Server Fault Asked by saabeilin on January 6, 2021
We are running Docker swarm mode in production, having 4 nodes, 3 of them share the manager status. We’ve noticed that once in a few days all the containers on one of the hosts are got restarted.
I’ve looked into syslog at that time and could see the following messages (repeating for all the containers that are scheduled on this host):
Jan 26 07:26:14 HOST0 dockerd[13104]: time="2019-01-26T07:26:14.954777646Z" level=warning msg="failed to deactivate service binding for container service_container.1.lhc0gejxgb8y340bg9o2wfcm2" error="No such container: service_container.1.lhc0gejxgb8y340bg9o2wfcm2" module=node/agent node.id=2g08blfds9z26ja2ou06pv2zl
There are some swarm membership-related messages preceding these but they also happen whithout issues and anyway are at level=info.
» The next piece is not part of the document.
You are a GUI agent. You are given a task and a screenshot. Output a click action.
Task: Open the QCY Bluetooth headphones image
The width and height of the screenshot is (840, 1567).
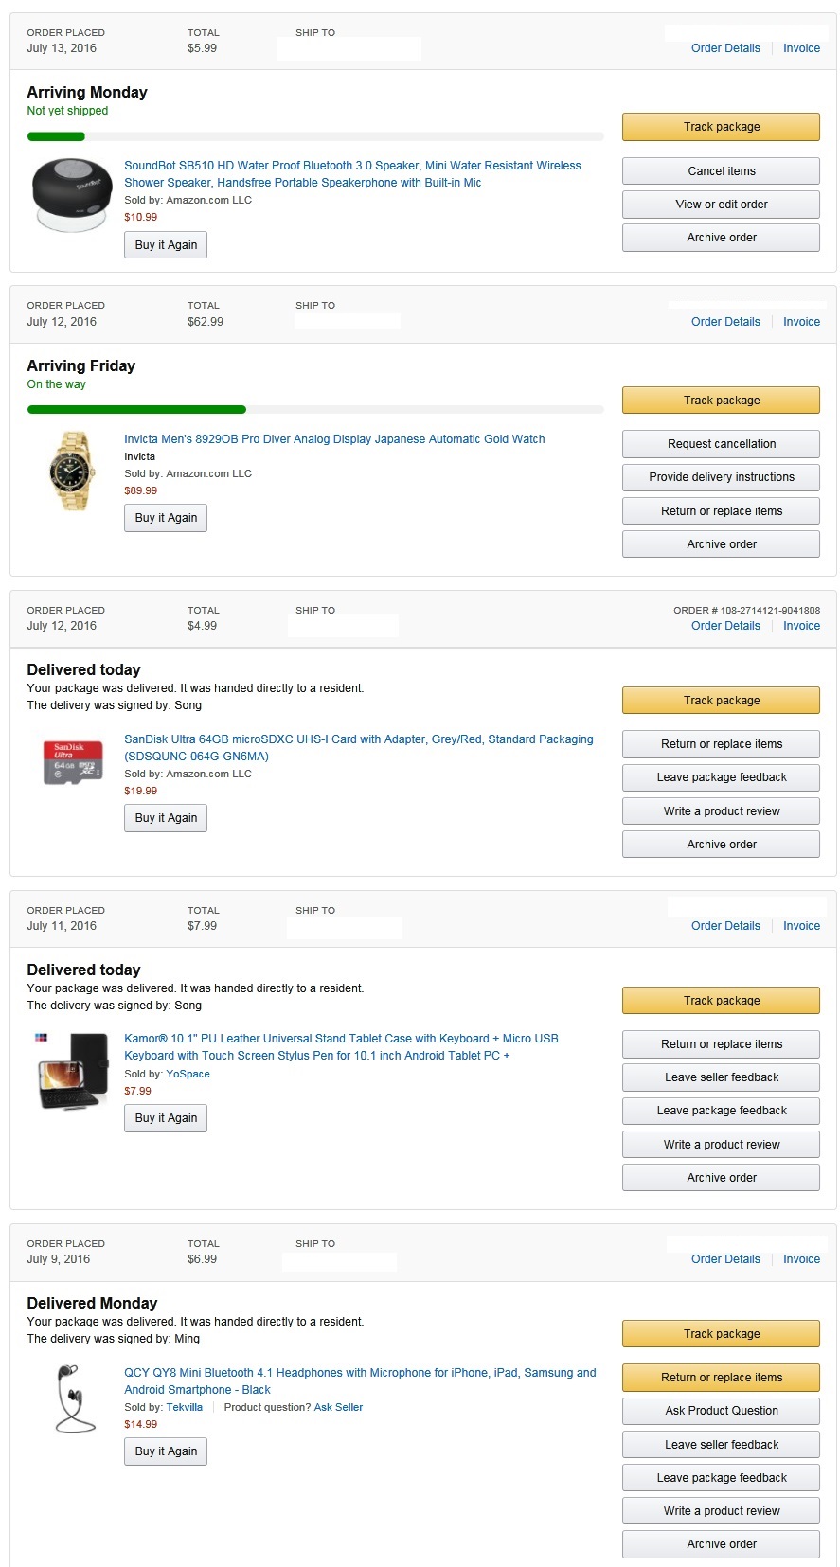(x=71, y=1398)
It’s important to mention that on certain hosts we have single-instance stateful services like databases.
So far I need to understand what triggers the recreation of the services and how to avoid it. Is there anything special I shall grep the logs for, to start with?
Thanks a lot in advance!
I suggest starting with the tasks of the service that restarted. It should give a reason for exiting, and the exit code of the container's PID 1 process.
docker service ps $SERVICE_NAME
will list the last 5 service tasks (or whatever your history limit is set to).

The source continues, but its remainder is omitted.